Establish a clear team mission.

This applies to your overall company mission, and the mission of each project you kick off with your team. It may take five, ten, even twenty years to build a successful company. During that time, you may kick off projects that drag on for months if not a year. Regardless of what stage you’re in, you need to establish a clear team mission. If you can paint the big picture and align everyone with the same goals, your team will be motivated and productive.

Create a reporting infrastructure.

In every organization there will be problems. The last thing you want is to have an employee sit on an issue and not have anyone they can report to. On the flip side, you also don’t want that employee to gripe about their problems every time they arise. The best way to handle this is by creating a reporting infrastructure. First and foremost, you need every team member to understand their roles and to whom they report issues to. If there is a disagreement, there needs to be a process in which that issue gets discussed. Last but not least, you need to decide which members of the team make the final call. Establishing these ground rules is key to improving overall teamwork.

Make the right hires.

While this one sounds obvious, it’s surprising how many managers fill roles with unqualified employees. The problem is, most hiring managers overlook the importance of personality fit. A fancy resume and a proven track record may look good on paper, but if they don’t get along with the rest of the team what’s the point? As you go through your interviews you need to focus on both skill and personality qualifications. If they seem promising, you should always throw them in the mix and let them work amongst the team for a few days. If things don’t work out, try shifting things around or look for another candidate.

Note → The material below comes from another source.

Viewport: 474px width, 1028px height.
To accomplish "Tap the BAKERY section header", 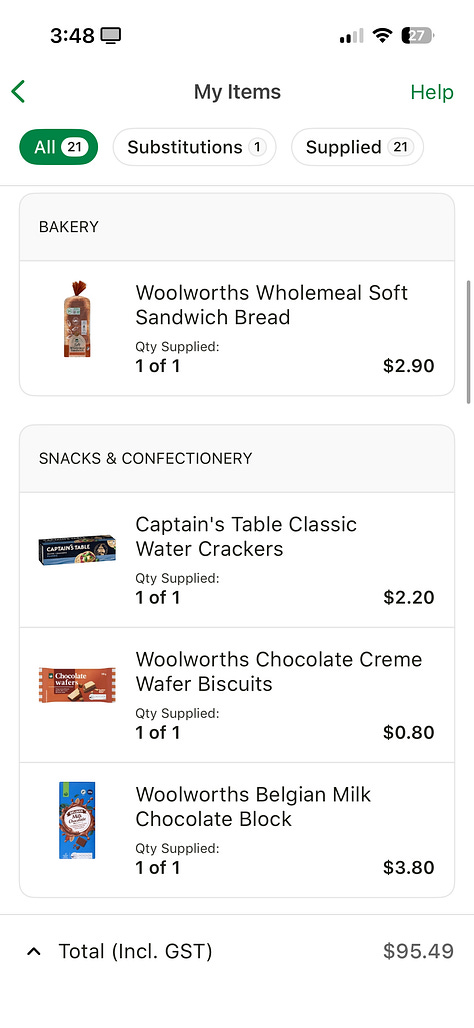I will 69,227.
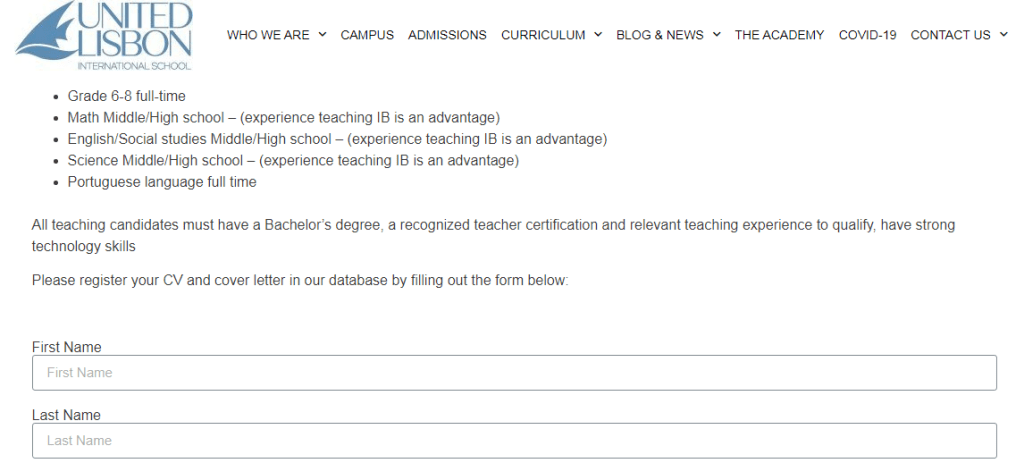Click the 'Please register your CV' instruction text
Screen dimensions: 1024x463
[300, 280]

Build relationships outside of the workplace.

In order to build honest and lasting relationships you need to encourage team bonding outside of the workplace. Work can get stressful, and that stress can really weigh down on people. Instead of trying to fix things at the office, take your team out to lunch or organize a team field trip. Not only will this give your team a breath of fresh air, it’ll give them the chance to get to know each other on a personal level. One great option is to have your team join a sports league together. First and foremost, health and fitness is as popular as it’s ever been. Second, team sports is one of the best ways to build team chemistry. For tech companies, there are plenty of sports leagues you can join where you compete against other companies. This way you can network, exercise, and foster teamwork all at the same time! At the end of the day, building teamwork takes time – so it’s in your best interest to start now. For starters, use the four strategies above so you can improve teamwork.